The study tested whether irregular verb patterns (ABB) in Germanic languages are more likely to emerge and persist when they mark semantic distinctions, using data from 107 verbs across 14 languages and a phylogenetic model. It found a greater long-term preference for the ABB pattern when narrative past tense extends to past participle, supporting the preservation of irregularity over active irregularization.

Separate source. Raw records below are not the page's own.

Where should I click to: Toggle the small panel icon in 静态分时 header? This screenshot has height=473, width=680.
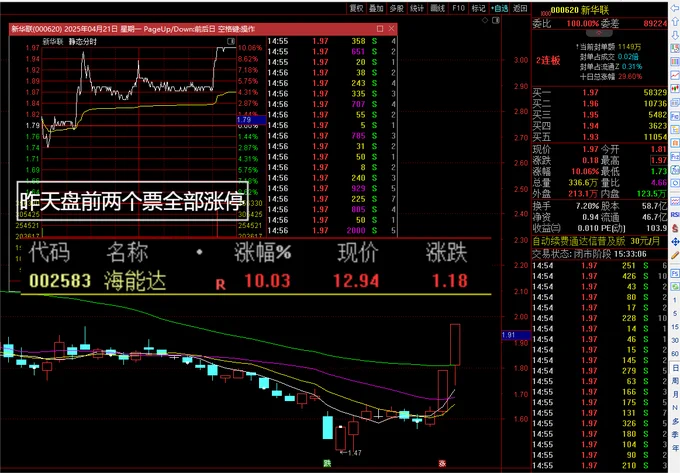coord(231,41)
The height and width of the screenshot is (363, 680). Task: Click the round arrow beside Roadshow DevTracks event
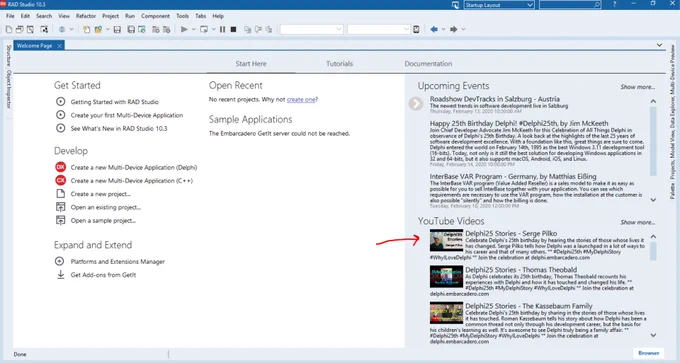click(416, 103)
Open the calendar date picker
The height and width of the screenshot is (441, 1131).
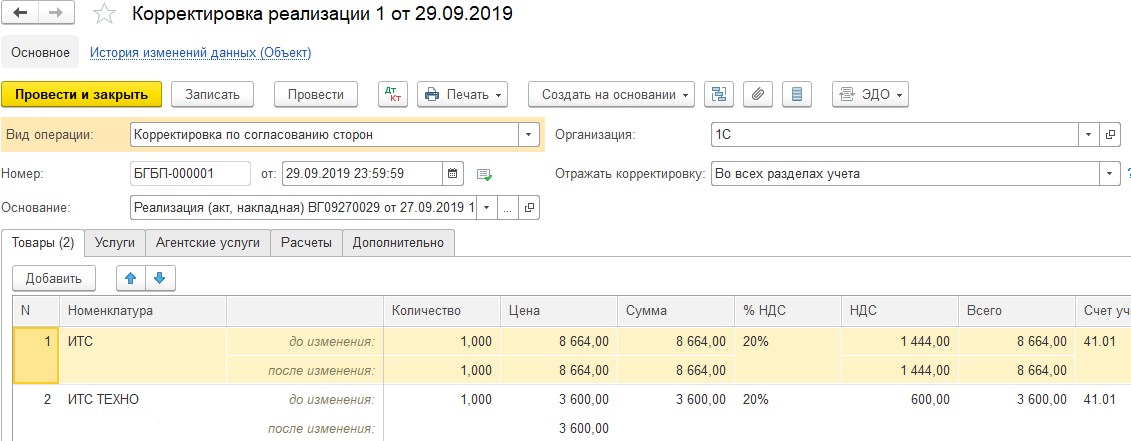pyautogui.click(x=453, y=174)
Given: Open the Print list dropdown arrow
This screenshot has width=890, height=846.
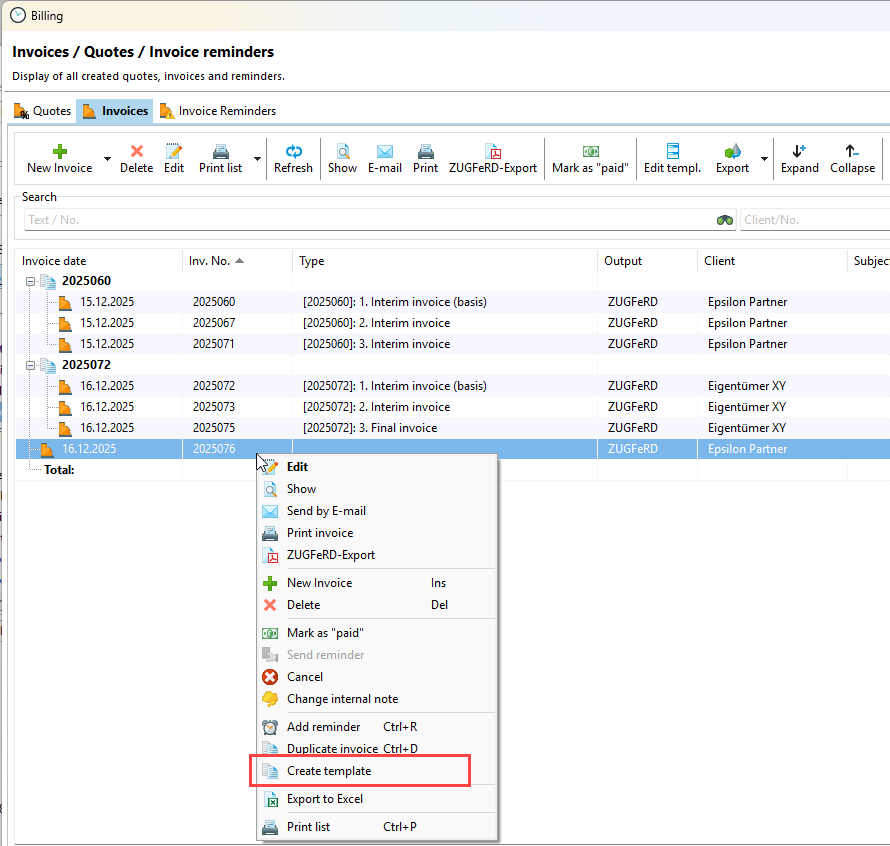Looking at the screenshot, I should click(x=257, y=159).
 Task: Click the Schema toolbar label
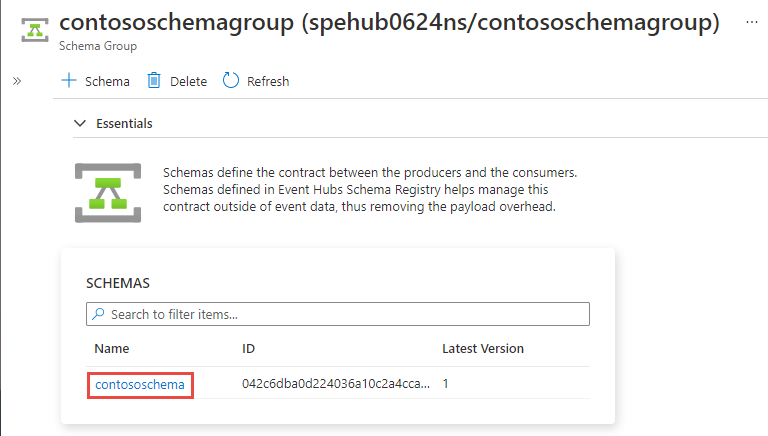(107, 81)
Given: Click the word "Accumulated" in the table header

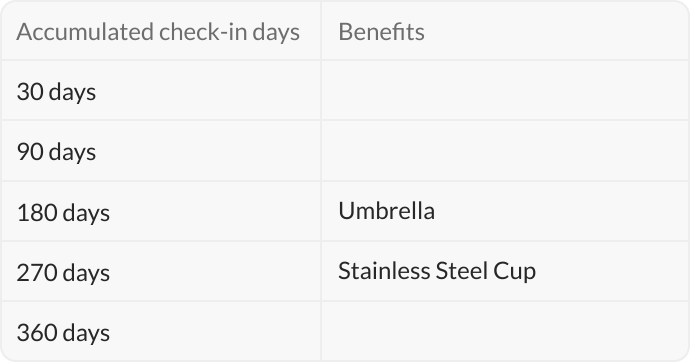Looking at the screenshot, I should [x=85, y=32].
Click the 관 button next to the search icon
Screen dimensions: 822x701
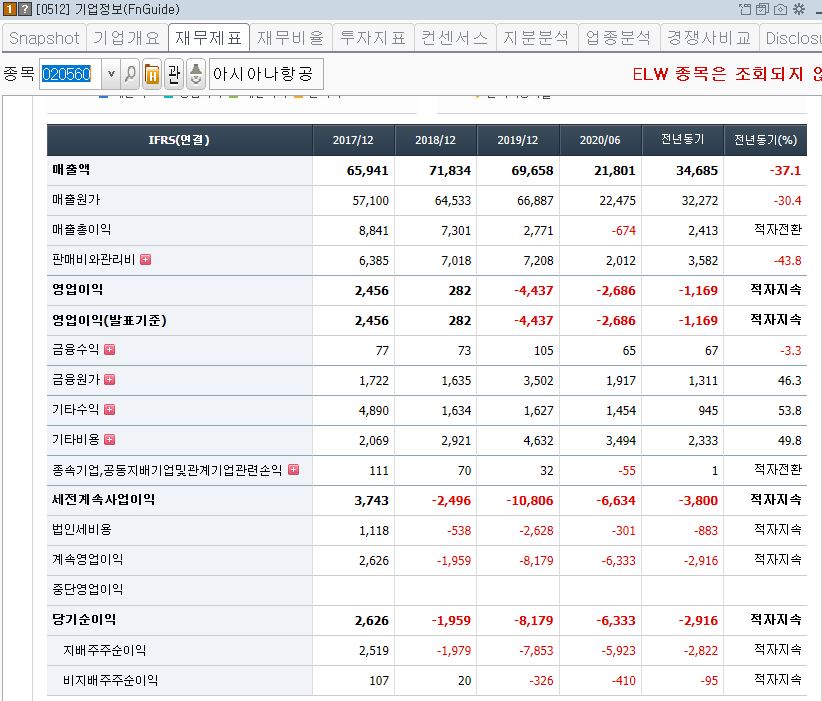[x=175, y=72]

A large body of research on morphological paradigms makes the prediction that irregular morphological patterns of allomorphy are more likely to emerge and persist when they serve to mark important functional distinctions. More specifically, it has been observed that in some Germanic languages in which narrative past tense is expressed by the past participle, there is a greater affinity for stem allomorphy shared by preterite forms and past participles to the exclusion of present forms (the so-called ABB pattern), as it serves to enhance marking of the binary semantic opposition between present and past. Using data from 107 cognate verbs attested across 14 archaic and contemporary Germanic languages and a novel hierarchical phylogenetic model, we show that there is a greater long-term preference for this alternation pattern in situations where narrative past tense has been extended to the past participle, confirming this hypothesis. We further elucidate the mechanisms underlying this association, demonstrating that this association holds because verbs with the ABB pattern are more likely to preserve it in situations where it marks an important binary semantic opposition; however, there is less evidence that the ABB pattern is extended to verbs with different patterns under the same circumstances. These results bear on debate as to whether the distribution of irregularity we observe cross-linguistically is due primarily to (1) the preservation of irregular patterns or (2) an active drive toward irregularization in certain contexts, and are more in line with the first hypothesis.